**What to work on**. Rewrite every line of the records below as a numbered list, skipping the blank lines.

**Recorded data**.
═══

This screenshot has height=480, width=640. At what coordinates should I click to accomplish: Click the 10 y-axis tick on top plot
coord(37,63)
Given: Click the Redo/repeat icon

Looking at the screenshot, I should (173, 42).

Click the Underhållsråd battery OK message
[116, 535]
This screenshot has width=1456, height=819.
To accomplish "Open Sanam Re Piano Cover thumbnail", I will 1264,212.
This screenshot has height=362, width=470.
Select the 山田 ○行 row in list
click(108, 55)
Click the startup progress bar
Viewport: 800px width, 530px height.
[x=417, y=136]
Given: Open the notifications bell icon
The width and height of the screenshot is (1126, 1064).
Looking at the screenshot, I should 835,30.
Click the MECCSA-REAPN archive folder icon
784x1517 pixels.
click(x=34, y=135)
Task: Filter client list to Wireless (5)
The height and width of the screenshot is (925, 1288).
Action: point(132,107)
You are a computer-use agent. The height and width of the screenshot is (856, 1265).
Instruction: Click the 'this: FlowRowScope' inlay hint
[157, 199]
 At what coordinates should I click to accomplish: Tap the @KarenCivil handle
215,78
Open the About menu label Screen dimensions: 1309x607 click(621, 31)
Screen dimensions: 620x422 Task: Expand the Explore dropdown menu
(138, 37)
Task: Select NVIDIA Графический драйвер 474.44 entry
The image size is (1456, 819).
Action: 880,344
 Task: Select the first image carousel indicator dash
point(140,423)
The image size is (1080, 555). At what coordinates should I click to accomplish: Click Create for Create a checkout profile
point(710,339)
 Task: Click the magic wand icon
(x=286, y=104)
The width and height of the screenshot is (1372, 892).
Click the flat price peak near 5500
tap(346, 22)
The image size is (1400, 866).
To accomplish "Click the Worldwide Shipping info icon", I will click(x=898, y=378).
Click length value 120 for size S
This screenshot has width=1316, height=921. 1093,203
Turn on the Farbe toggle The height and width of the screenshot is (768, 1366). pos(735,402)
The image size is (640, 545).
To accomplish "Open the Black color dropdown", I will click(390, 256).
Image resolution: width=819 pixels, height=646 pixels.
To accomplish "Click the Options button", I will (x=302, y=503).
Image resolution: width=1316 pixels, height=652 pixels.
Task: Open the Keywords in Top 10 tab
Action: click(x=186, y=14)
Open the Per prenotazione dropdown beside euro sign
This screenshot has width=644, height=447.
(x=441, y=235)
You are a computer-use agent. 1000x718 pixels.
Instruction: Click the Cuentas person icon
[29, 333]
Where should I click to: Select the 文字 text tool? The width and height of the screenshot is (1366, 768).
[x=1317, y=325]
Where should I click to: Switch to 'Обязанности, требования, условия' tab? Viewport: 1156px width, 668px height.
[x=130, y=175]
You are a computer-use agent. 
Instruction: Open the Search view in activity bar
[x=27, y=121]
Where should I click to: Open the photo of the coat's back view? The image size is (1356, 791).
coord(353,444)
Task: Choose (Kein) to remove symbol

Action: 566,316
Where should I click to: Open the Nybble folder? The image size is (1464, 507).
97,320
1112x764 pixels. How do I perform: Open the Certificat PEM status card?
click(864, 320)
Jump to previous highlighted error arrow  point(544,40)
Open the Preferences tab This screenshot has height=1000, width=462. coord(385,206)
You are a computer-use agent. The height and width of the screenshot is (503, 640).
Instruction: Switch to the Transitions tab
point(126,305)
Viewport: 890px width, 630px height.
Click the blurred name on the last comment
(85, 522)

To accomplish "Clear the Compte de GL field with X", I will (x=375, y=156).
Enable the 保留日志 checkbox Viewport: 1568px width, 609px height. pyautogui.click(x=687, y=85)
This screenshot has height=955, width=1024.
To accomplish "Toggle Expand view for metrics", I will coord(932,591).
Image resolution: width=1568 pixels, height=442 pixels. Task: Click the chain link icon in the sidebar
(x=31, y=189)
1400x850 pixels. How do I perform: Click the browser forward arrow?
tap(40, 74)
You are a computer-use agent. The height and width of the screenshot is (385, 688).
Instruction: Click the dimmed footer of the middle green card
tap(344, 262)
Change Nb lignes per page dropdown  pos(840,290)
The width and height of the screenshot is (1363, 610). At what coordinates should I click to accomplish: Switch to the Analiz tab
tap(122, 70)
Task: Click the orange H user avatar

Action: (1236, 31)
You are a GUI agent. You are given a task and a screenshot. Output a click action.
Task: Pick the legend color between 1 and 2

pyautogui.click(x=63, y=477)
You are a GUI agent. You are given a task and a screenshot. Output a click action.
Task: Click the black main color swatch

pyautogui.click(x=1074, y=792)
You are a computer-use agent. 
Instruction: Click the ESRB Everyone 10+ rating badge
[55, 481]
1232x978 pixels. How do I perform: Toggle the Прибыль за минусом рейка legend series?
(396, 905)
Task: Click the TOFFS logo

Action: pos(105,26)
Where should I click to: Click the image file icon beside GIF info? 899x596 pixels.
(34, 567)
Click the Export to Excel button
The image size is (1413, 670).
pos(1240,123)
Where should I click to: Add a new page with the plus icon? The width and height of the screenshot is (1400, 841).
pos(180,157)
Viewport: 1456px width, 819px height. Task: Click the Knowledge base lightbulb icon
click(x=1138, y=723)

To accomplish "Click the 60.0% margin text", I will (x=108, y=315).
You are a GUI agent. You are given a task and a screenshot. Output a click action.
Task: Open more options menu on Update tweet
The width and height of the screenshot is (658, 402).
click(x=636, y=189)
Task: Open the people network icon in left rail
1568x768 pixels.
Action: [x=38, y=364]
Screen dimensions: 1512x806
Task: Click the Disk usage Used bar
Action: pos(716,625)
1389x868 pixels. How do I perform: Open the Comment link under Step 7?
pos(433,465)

═══

**Output of the exercise**.
1. This screenshot has height=480, width=640. At what coordinates should I click to accomplish: Click the 10 y-axis tick on top plot
2. coord(37,63)
3. Given: Click the Redo/repeat icon
4. Looking at the screenshot, I should (173, 42).
5. Click the Underhållsråd battery OK message
6. [116, 535]
7. This screenshot has width=1456, height=819.
8. To accomplish "Open Sanam Re Piano Cover thumbnail", I will 1264,212.
9. This screenshot has height=362, width=470.
10. Select the 山田 ○行 row in list
11. click(108, 55)
12. Click the startup progress bar
13. Viewport: 800px width, 530px height.
14. [x=417, y=136]
15. Given: Open the notifications bell icon
16. The width and height of the screenshot is (1126, 1064).
17. Looking at the screenshot, I should 835,30.
18. Click the MECCSA-REAPN archive folder icon
19. 784x1517 pixels.
20. click(x=34, y=135)
21. Task: Filter client list to Wireless (5)
22. The height and width of the screenshot is (925, 1288).
23. Action: point(132,107)
24. You are a computer-use agent. The height and width of the screenshot is (856, 1265).
25. Instruction: Click the 'this: FlowRowScope' inlay hint
26. [157, 199]
27.  At what coordinates should I click to accomplish: Tap the @KarenCivil handle
28. 215,78
29. Open the About menu label Screen dimensions: 1309x607 click(621, 31)
30. Screen dimensions: 620x422 Task: Expand the Explore dropdown menu
31. (138, 37)
32. Task: Select NVIDIA Графический драйвер 474.44 entry
33. The image size is (1456, 819).
34. Action: 880,344
35.  Task: Select the first image carousel indicator dash
36. point(140,423)
37. The image size is (1080, 555). At what coordinates should I click to accomplish: Click Create for Create a checkout profile
38. point(710,339)
39.  Task: Click the magic wand icon
40. (x=286, y=104)
41. The width and height of the screenshot is (1372, 892).
42. Click the flat price peak near 5500
43. tap(346, 22)
44. The image size is (1400, 866).
45. To accomplish "Click the Worldwide Shipping info icon", I will click(x=898, y=378).
46. Click length value 120 for size S
47. This screenshot has width=1316, height=921. 1093,203
48. Turn on the Farbe toggle The height and width of the screenshot is (768, 1366). pos(735,402)
49. The image size is (640, 545).
50. To accomplish "Open the Black color dropdown", I will click(390, 256).
51. Image resolution: width=819 pixels, height=646 pixels.
52. To accomplish "Click the Options button", I will (x=302, y=503).
53. Image resolution: width=1316 pixels, height=652 pixels.
54. Task: Open the Keywords in Top 10 tab
55. Action: click(x=186, y=14)
56. Open the Per prenotazione dropdown beside euro sign
57. This screenshot has width=644, height=447.
58. (x=441, y=235)
59. You are a computer-use agent. 1000x718 pixels.
60. Instruction: Click the Cuentas person icon
61. [29, 333]
62. Where should I click to: Select the 文字 text tool? The width and height of the screenshot is (1366, 768).
63. [x=1317, y=325]
64. Where should I click to: Switch to 'Обязанности, требования, условия' tab? Viewport: 1156px width, 668px height.
65. [x=130, y=175]
66. You are a computer-use agent. 
67. Instruction: Open the Search view in activity bar
68. [x=27, y=121]
69. Where should I click to: Open the photo of the coat's back view? The image size is (1356, 791).
70. coord(353,444)
71. Task: Choose (Kein) to remove symbol
72. Action: 566,316
73. Where should I click to: Open the Nybble folder? The image size is (1464, 507).
74. 97,320
75. 1112x764 pixels. How do I perform: Open the Certificat PEM status card?
76. click(864, 320)
77. Jump to previous highlighted error arrow  point(544,40)
78. Open the Preferences tab This screenshot has height=1000, width=462. coord(385,206)
79. You are a computer-use agent. The height and width of the screenshot is (503, 640).
80. Instruction: Switch to the Transitions tab
81. point(126,305)
82. Viewport: 890px width, 630px height.
83. Click the blurred name on the last comment
84. (85, 522)
85. To accomplish "Clear the Compte de GL field with X", I will (x=375, y=156).
86. Enable the 保留日志 checkbox Viewport: 1568px width, 609px height. pyautogui.click(x=687, y=85)
87. This screenshot has height=955, width=1024.
88. To accomplish "Toggle Expand view for metrics", I will coord(932,591).
89. Image resolution: width=1568 pixels, height=442 pixels. Task: Click the chain link icon in the sidebar
90. (x=31, y=189)
91. 1400x850 pixels. How do I perform: Click the browser forward arrow?
92. tap(40, 74)
93. You are a computer-use agent. The height and width of the screenshot is (385, 688).
94. Instruction: Click the dimmed footer of the middle green card
95. tap(344, 262)
96. Change Nb lignes per page dropdown  pos(840,290)
97. The width and height of the screenshot is (1363, 610). At what coordinates should I click to accomplish: Switch to the Analiz tab
98. tap(122, 70)
99. Task: Click the orange H user avatar
100. Action: (1236, 31)
101. You are a GUI agent. You are given a task and a screenshot. Output a click action.
102. Task: Pick the legend color between 1 and 2
103. pyautogui.click(x=63, y=477)
104. You are a GUI agent. You are given a task and a screenshot. Output a click action.
105. Task: Click the black main color swatch
106. pyautogui.click(x=1074, y=792)
107. You are a computer-use agent. 
108. Instruction: Click the ESRB Everyone 10+ rating badge
109. [55, 481]
110. 1232x978 pixels. How do I perform: Toggle the Прибыль за минусом рейка legend series?
111. (396, 905)
112. Task: Click the TOFFS logo
113. Action: pos(105,26)
114. Where should I click to: Click the image file icon beside GIF info? 899x596 pixels.
115. (34, 567)
116. Click the Export to Excel button
117. The image size is (1413, 670).
118. pos(1240,123)
119. Where should I click to: Add a new page with the plus icon? The width and height of the screenshot is (1400, 841).
120. pos(180,157)
121. Viewport: 1456px width, 819px height. Task: Click the Knowledge base lightbulb icon
122. click(x=1138, y=723)
123. To accomplish "Click the 60.0% margin text", I will (x=108, y=315).
124. You are a GUI agent. You are given a task and a screenshot. Output a click action.
125. Task: Open more options menu on Update tweet
126. The width and height of the screenshot is (658, 402).
127. click(x=636, y=189)
128. Task: Open the people network icon in left rail
129. 1568x768 pixels.
130. Action: [x=38, y=364]
131. Screen dimensions: 1512x806
132. Task: Click the Disk usage Used bar
133. Action: pos(716,625)
134. 1389x868 pixels. How do I perform: Open the Comment link under Step 7?
135. pos(433,465)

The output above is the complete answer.